Yesterday, the head of the European Central Bank announced that the economy in Europe was softening.  As a result, the Euro fell and it has fallen further today because the weakening European economy makes it increasingly unlikely the central bank will raise short-term interest rates.  And, as regular readers know, the differential between short-term rates in the U.S. and Europe is the factor that I believe most closely correlates with currency movements (How Far Has the Dollar Fallen? And Why? — What’s Next?).

This piece from Bloomberg points out that the Euro is falling versus the dollar [emphasis added]:

Euro Falls the Most in 8 Years on Reduced Bets for Higher Rate (Bloomberg, August 8, 2008, Ye Xie and Anchalee Worrachate)

The euro fell the most in almost eight years, pushing the currency to a six-month low against the U.S. dollar, as traders pared bets the European Central Bank will raise interest rates as the economy slows.

The euro dropped below $1.50 for the first time since February after ECB President Jean-Claude Trichet yesterday said economic growth will be “particularly weak” through the third quarter. An index that tracks the dollar against the currencies of six U.S. trading partners touched the highest since February.

…”We are now seeing a lot more negative surprises coming out of Europe than from the U.S., more so than any time during this credit shock,” said Jim McCormick, head of currency strategy at Lehman Brothers Holdings Inc. in London. “At the same time, you’ve got some pretty strong capital inflows to the U.S. We kind of have the perfect circle of fundamentals bumping into strong technicals.”

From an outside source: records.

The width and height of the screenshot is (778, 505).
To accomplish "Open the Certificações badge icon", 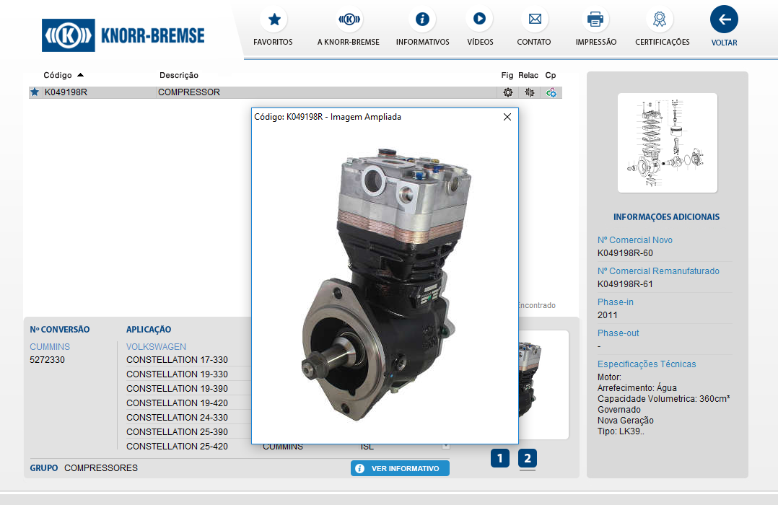I will [660, 19].
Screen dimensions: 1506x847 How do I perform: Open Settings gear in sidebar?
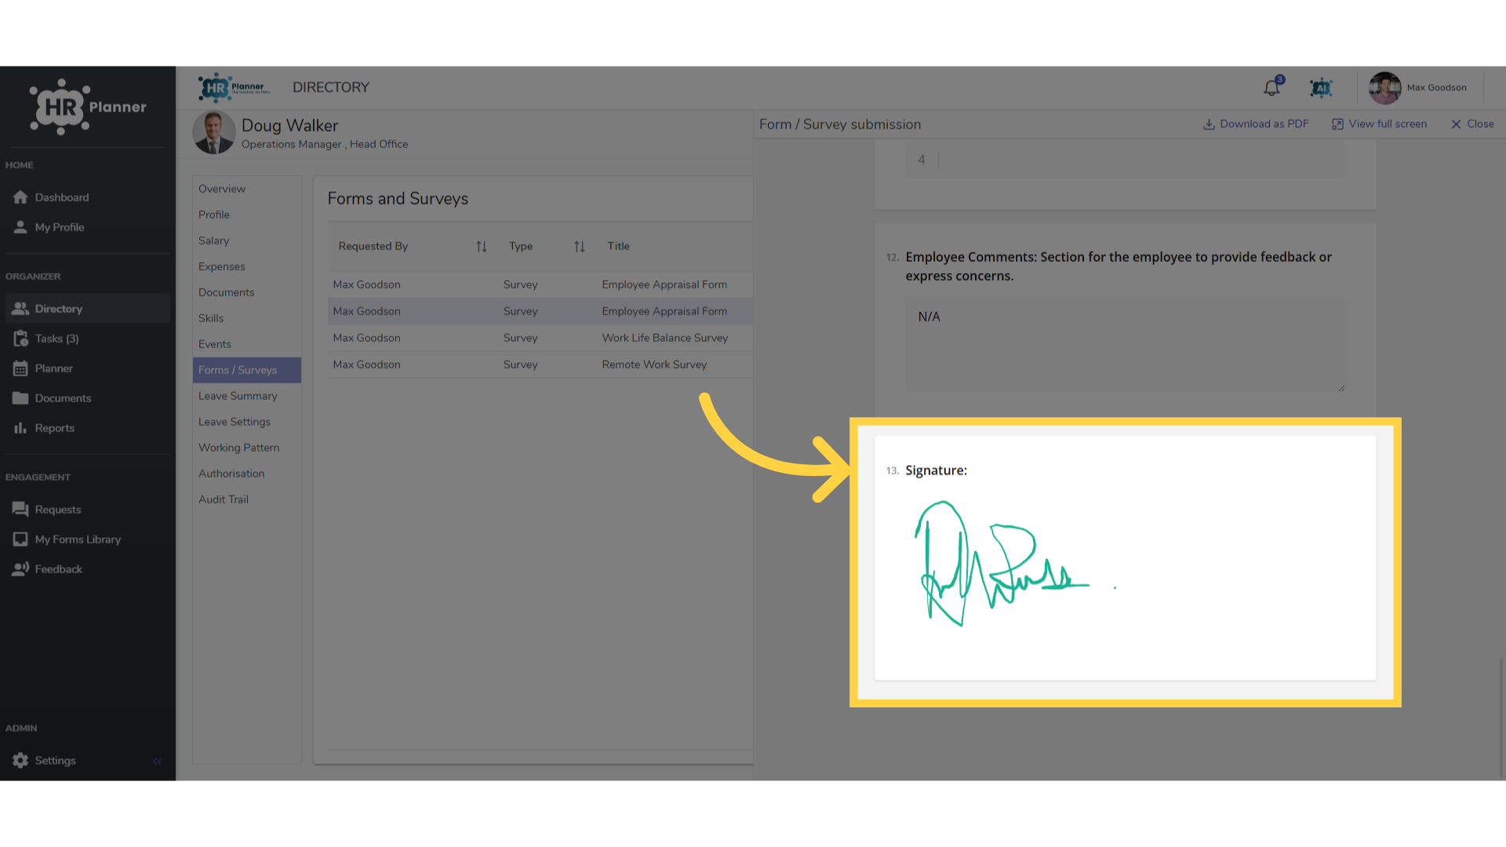coord(20,761)
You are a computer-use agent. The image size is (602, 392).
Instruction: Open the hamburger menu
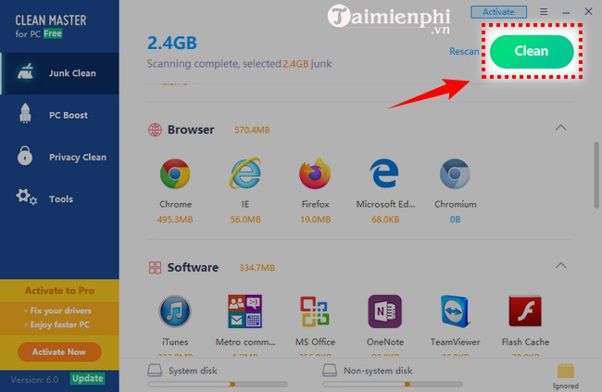coord(544,12)
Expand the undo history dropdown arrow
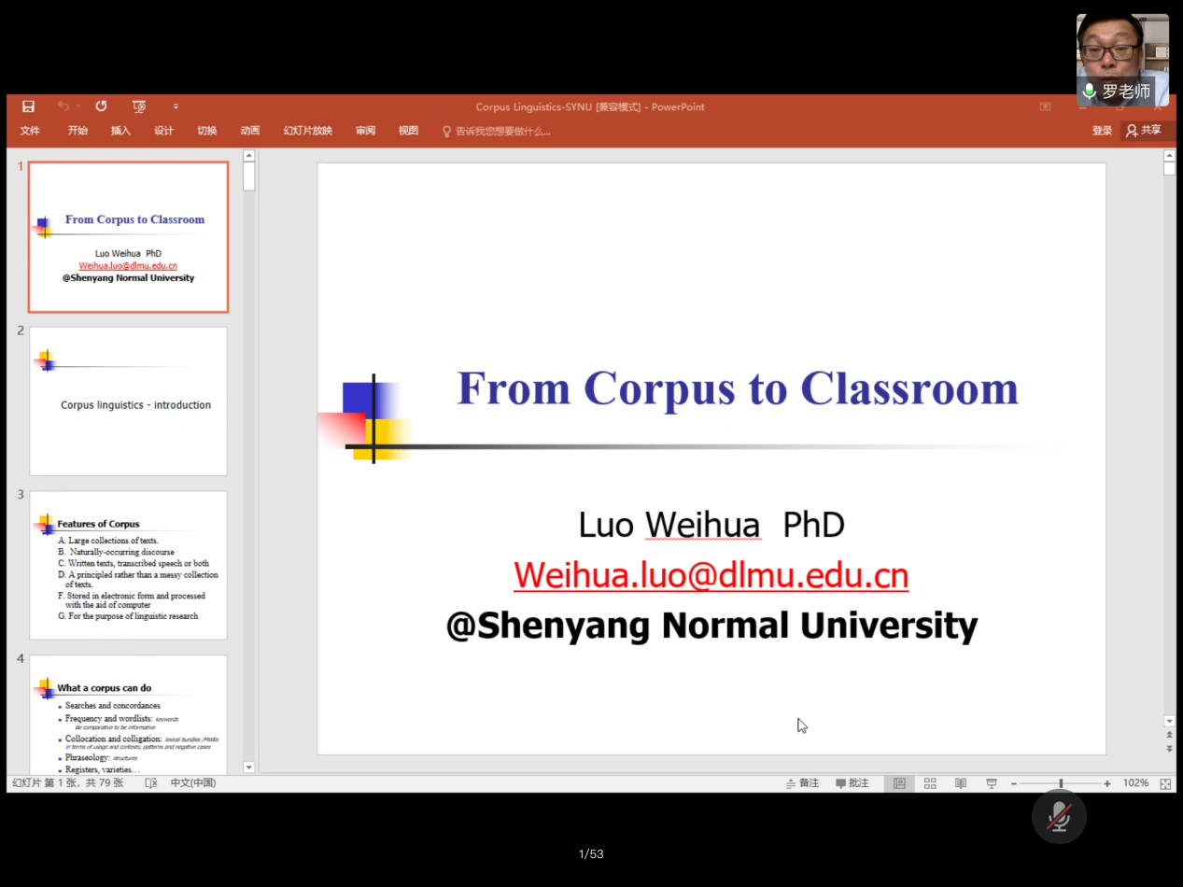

Europe’s shared currency declined 2 percent to $1.5010 at 3:33 p.m. in New York and reached $1.499, the lowest level since Feb. 26, from $1.5325 yesterday. It fell as much as 2.13 percent, the biggest one-day drop since Sept. 6, 2000, the largest decline since the 1999 introduction of the euro.

Against the yen, the European currency traded at 165.46, from 167.70. The dollar rose 0.7 percent to 110.23 yen after touching 110.36, the strongest since Jan. 2.

…The European currency has declined 3.6 percent against the dollar in its fourth weekly decline, the worst losing streak since May 2007. Against the yen, the U.S. currency has advanced 2.3 percent, heading for its biggest weekly gain in almost two months…

For more on this trend, see The U.S. Dollar — Is The Tide Turning? and Gross Likes Dollar vs. Euro For First Time.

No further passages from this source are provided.